■ **Texto para leitura**
Para Roberty Alexy (211) As normas de direito fundamental são comumente caracterizadas como “princípios”, entretanto, podem ser consideradas como regras ou princípios. Segundo o mesmo autor “as normas de direitos fundamentais podem ser estatuídas de duas formas: como regras ou princípios. Entretanto, só adquirem o caráter de regra e princípio, quando forem construídas de forma a que ambos os níveis sejam nelas reunidos” (2011, p.141). Entretanto Alexy faz diversas críticas a questão das regras e princípios que formam as normas de Direitos Fundamentais, mas concluí arrematando:

Um modelo adequado é obtido somente quando às disposições de direitos fundamentais são atribuídos tanto regras quanto princípios. Ambos são reunidos em uma norma constitucional de caráter duplo (ALEXY, 2011, p. 144).

Não seria incomum notar a dificuldade de separar a questão dos direitos humanos, do que foi dito anteriormente sobre os direitos fundamentais, sobre isso Siqueira e Piccirillo (2009) fazem está observação, que embora alguns teóricos possam entender que os direitos humanos e os direitos fundamentais sejam sinônimos, existem entre elas algumas diferenças sendo necessário conceituar cada uma delas para então chegar-se as suas diferenças. Enquanto os direitos fundamentais nascem a partir do processo de positivação dos direitos humanos, a partir do reconhecimento, pelas legislações positivas de direitos considerados inerentes a pessoa humana, embora os direitos humanos sejam inerentes a própria condição humana seu reconhecimento, sua proteção é fruto de todo um processo histórico de luta contra o poder e de busca de um sentido para a humanidade (SIQUEIRA; PICCIRILLO, 2009).
As expressões direitos do homem e direitos fundamentais são frequentemente utilizadas como sinônimas. Segundo a sua origem e significado poderíamos distingui-las da seguinte maneira: direitos do homem são direitos válidos para todos os povos e em todos os tempos; direitos fundamentais são os direitos do homem, jurídico-institucionalmente garantidos e limitados espacio-temporalmente. Os direitos do homem arrancariam da própria natureza humana e daí o seu caráter inviolável, intertemporal e universal; os direitos fundamentais seriam os direitos objetivamente vigentes numa ordem jurídica concreta.  (CANOTILHO, 1998, p. 259).

■ **Dados fornecidos**
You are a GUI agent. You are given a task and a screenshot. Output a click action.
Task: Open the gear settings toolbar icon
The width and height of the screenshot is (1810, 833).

■ **Detalhes do exercício**
Segundo o texto sobre direitos fundamentais, a partir de qual processo nascem os direitos fundamentais? Os dados não têm nenhuma relação com o texto.

■ **Resposta**
Do processo de positivação dos direitos humanos.